CC: Senate Judiciary Chairperson Mark Stone & Speaker of the Assembly Anthony Rendon

Dear Governor Newsom,

The fast fashion industry is predominantly built on a system of speed and output, often at the sacrifice of garment workers’ rights to living wages, safe working conditions and worker protections. In your own backyard of Los Angeles, the largest apparel manufacturing hub in the U.S., garment workers face dangerous conditions that must be addressed.

With a blatant lack of corporate accountability for these conditions, the “Made in America” label, so proudly touted as a signal of quality, has become representative of injustices, such as wage theft, corporate irresponsibility and poor working conditions.

Today we demand that you sign the California State Legislature’s vote on Bill SB-62 to address these inequities head-on and protect the garment workers of California.

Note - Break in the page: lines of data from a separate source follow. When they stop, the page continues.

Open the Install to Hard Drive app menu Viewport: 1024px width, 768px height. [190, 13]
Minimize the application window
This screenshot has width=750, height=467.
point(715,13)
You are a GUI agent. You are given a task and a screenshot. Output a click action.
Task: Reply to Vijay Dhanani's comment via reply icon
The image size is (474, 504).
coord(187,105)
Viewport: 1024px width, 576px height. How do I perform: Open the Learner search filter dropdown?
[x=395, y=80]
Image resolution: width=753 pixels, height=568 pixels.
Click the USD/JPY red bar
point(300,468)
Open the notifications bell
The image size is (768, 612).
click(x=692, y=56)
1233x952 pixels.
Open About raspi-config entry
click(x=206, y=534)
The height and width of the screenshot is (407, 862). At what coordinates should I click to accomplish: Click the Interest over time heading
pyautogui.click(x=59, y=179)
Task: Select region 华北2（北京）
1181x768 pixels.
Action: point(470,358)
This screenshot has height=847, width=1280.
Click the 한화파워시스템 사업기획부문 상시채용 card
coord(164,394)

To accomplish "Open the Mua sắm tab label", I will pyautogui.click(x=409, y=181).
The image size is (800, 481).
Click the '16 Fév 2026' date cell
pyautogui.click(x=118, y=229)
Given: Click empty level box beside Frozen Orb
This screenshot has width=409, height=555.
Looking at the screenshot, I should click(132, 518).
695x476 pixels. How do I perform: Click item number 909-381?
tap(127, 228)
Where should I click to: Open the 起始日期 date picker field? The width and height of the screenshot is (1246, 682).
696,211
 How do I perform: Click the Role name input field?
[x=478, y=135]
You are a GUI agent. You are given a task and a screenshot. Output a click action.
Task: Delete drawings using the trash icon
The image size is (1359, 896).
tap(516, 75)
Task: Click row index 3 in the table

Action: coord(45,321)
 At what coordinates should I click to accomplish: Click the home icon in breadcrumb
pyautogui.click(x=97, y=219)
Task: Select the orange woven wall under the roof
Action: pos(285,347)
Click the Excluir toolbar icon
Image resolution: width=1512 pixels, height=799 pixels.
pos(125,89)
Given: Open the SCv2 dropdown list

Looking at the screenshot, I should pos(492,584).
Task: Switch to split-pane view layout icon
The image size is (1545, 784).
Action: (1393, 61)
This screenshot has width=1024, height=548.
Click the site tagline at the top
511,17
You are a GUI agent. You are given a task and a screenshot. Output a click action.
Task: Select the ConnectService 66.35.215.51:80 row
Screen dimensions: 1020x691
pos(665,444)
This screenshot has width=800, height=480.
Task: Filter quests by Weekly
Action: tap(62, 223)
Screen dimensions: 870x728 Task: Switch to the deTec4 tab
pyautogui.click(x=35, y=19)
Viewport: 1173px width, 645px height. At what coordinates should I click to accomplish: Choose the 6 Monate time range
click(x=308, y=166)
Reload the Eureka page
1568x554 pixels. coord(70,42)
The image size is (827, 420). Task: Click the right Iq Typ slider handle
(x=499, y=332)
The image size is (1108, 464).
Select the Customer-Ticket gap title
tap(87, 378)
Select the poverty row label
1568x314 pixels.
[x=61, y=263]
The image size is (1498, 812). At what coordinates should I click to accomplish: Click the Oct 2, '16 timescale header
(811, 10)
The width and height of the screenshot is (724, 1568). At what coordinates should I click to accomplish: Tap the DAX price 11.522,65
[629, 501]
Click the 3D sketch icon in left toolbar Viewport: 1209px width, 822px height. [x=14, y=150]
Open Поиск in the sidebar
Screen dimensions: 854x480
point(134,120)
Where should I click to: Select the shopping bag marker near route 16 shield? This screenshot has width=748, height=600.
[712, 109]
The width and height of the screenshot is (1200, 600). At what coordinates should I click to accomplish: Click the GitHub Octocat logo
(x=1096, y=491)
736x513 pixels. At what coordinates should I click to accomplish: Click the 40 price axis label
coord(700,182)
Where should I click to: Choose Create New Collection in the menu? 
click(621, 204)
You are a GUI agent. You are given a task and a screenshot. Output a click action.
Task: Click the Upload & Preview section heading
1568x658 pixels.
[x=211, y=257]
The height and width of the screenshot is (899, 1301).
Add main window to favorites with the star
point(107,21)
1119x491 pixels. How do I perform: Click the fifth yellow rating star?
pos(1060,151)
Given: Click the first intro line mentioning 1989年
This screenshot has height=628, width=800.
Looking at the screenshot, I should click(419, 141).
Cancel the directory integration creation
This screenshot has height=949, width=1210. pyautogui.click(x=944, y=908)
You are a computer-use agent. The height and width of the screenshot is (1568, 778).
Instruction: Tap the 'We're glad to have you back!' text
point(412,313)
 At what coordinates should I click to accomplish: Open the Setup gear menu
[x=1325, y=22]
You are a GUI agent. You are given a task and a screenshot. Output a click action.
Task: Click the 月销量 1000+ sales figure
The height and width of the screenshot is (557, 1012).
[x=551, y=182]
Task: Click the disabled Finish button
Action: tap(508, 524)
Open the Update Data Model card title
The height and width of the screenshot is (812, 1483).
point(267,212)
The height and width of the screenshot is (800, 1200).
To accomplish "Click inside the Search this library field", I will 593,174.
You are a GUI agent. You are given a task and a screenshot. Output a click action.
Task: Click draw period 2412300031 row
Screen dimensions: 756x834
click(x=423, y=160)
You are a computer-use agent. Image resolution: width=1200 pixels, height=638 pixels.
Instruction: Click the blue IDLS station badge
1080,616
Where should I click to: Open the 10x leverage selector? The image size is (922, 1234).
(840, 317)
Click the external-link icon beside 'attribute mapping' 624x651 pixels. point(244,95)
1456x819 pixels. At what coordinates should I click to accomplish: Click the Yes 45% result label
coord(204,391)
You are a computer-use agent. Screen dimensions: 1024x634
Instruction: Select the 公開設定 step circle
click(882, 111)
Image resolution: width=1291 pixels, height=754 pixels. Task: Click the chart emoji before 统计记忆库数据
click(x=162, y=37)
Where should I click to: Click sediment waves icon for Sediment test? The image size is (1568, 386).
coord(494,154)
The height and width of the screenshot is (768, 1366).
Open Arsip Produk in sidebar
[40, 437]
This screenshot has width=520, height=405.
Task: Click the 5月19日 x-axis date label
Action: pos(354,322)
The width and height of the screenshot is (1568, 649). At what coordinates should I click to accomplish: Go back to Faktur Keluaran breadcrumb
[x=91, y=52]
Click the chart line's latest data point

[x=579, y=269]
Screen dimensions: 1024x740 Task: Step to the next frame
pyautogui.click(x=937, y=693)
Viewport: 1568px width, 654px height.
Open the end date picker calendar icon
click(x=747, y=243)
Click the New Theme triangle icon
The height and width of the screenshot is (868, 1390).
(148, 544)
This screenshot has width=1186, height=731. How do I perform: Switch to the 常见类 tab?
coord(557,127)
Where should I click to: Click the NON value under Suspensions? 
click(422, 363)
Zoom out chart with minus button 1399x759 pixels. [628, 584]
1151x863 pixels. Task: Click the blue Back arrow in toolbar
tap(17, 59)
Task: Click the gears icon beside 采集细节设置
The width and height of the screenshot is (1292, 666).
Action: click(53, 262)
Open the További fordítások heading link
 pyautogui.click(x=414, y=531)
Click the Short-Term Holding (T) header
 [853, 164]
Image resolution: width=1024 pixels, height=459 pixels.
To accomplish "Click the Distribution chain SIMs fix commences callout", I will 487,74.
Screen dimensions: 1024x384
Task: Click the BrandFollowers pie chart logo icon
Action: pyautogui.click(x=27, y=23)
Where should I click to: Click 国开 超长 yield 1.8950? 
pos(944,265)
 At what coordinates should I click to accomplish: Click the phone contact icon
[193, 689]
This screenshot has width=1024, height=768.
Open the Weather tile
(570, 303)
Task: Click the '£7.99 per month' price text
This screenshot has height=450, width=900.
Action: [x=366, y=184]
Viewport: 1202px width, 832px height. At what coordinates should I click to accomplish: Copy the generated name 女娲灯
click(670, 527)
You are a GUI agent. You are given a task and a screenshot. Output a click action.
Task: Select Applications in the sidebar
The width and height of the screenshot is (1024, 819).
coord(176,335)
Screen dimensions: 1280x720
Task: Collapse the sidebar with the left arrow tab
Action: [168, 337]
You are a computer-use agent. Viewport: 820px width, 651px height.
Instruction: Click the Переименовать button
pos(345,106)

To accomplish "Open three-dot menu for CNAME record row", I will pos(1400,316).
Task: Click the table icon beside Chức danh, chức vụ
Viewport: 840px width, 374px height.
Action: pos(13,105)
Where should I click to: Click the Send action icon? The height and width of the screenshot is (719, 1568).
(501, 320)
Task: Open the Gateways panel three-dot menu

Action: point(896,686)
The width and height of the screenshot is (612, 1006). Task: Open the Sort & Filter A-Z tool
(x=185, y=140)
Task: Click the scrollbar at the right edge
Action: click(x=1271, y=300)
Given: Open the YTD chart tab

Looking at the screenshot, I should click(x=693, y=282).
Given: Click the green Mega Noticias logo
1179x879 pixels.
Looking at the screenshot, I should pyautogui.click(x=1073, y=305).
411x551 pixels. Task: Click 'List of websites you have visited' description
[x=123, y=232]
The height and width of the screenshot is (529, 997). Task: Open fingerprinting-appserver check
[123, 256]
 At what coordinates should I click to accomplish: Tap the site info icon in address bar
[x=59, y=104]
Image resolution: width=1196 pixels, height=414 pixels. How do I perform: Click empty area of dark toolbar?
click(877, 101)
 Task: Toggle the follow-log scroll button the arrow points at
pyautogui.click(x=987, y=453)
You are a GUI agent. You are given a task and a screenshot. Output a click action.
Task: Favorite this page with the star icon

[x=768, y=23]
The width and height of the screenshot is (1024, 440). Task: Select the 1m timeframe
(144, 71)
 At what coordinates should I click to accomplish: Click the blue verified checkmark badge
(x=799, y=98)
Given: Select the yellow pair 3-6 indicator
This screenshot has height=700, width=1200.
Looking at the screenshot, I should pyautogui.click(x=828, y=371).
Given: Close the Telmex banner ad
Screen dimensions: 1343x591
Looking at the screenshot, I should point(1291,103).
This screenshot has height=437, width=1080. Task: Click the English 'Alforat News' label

Garment worker wage inequities stem from three main issues:

  1. The Piece-Rate System: In lieu of an hourly wage, some garment workers are paid per piece produced, often at mere pennies per garment or operation. The U.S. Labor Department found wage violations in 85 percent of the California garment factories it visited because of piece-rate work, which results in wages that fall far below the minimum wage – workers may work 60-75 hours and  only receive $100 in compensation. SB-62 seeks to eliminate the piece-rate system of pay in favor of a fair, hourly wage, while still allowing for incentives based on productivity.

  2. Corporate Irresponsibility: The complexity of the fast fashion supply chain, with its layers of manufacturers, sub-contractors and retailers, have circumvented fair wage practices for decades. SB-62 will prevent big business from shirking their responsibilities as employers by closing loopholes in existing laws and will also strengthen the power of investigative authorities to ensure accountability.

  3. Poor Working Conditions: The fast fashion workforce is almost entirely, perhaps intentionally, built upon vulnerable groups, such as women of color, who are often undocumented. These individuals do not have the means to protect themselves, and instead tolerate inhumane working conditions at wages as low $5.85 an hour. Conditions have been even worse in the COVID-19 era: in the midst of the pandemic, L.A. Apparel’s factory was shut down twice by the health department after a virus outbreak that resulted in over 375 cases and four deaths due to working in close proximity without sanitation infrastructure.

SB-62 is the necessary means to end the unjust way the industry treats the workers upon which it relies for its existence. The bill will end the piece-rate system, implement brand guarantors to ensure corporate entities are held liable and increase the enforcement authority of the Labor Commissioner’s investigative bureau.

I am joining alongside fashion companies across the U.S. to advocate for these workers. In a country that espouses the right to life, liberty and the pursuit of happiness, these workers demand immediate legislative action.

As governor, we urge you to apply pressure to the legislative process to move quickly. We ask you to sign SB-62 and elevate its impact to set a precedent for labor rights nationwide. They have waited long enough for the rights they deserve.

Fair garment worker wages are more than the necessary means for corporate accountability – it’s a matter of justice, public health, racial and gender equity and a way to ensure industry longevity. SB-62 must be passed and signed as soon as possible.